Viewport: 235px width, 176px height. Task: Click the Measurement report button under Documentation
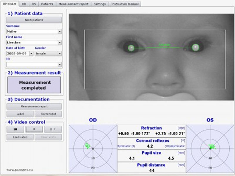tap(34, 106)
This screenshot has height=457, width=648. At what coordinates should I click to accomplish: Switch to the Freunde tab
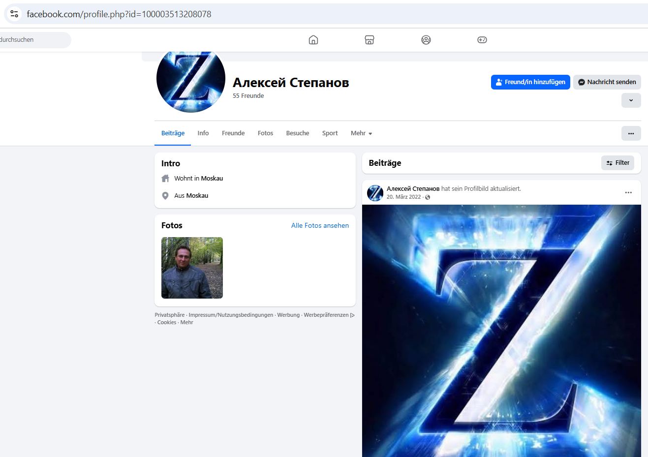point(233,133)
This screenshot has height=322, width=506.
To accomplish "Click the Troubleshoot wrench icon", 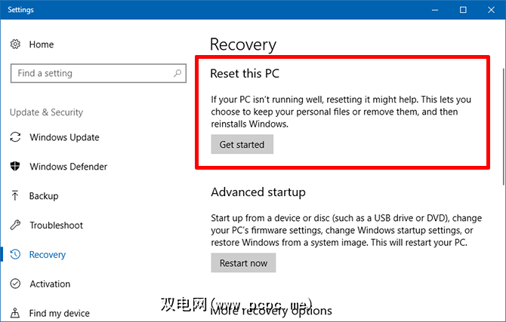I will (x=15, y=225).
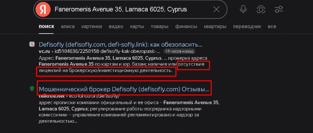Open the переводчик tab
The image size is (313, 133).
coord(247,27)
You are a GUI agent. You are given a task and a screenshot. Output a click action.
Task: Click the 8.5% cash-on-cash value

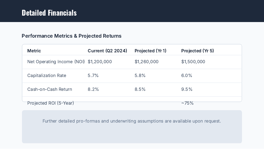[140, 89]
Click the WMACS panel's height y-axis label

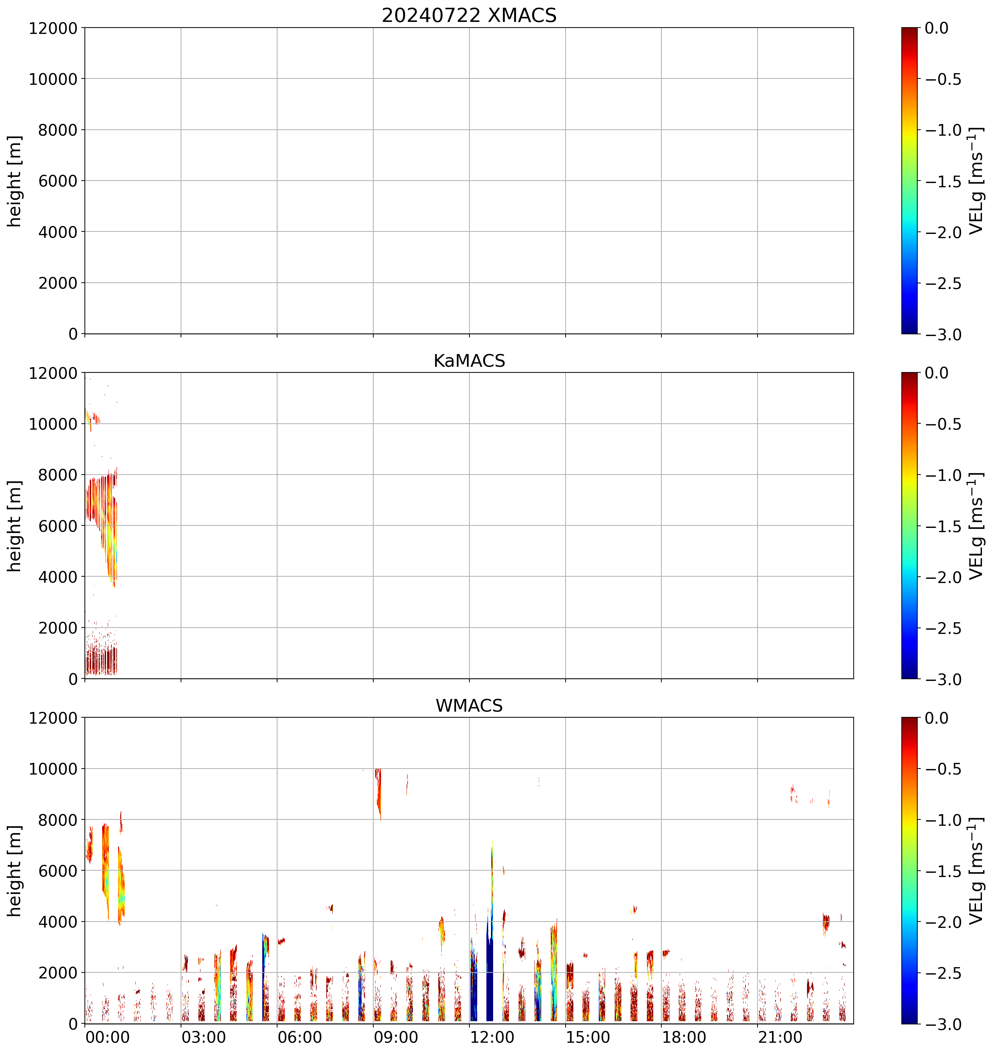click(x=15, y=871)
...
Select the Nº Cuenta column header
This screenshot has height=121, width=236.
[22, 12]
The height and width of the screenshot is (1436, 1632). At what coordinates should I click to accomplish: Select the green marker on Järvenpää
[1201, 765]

WRITTEN TASK: Please rewrite the lines from the line with "You are a GUI" to the line with "click(x=15, y=871)", replacing "GUI agent" with "interface agent" and keeping everything else the same. Leave the pictures out of your answer.

SOLUTION TO THE PROBLEM:
You are a interface agent. You are given a task and a screenshot. Output a click action.
Task: Click the 8.5% cash-on-cash value

[140, 89]
Click the WMACS panel's height y-axis label

click(x=15, y=871)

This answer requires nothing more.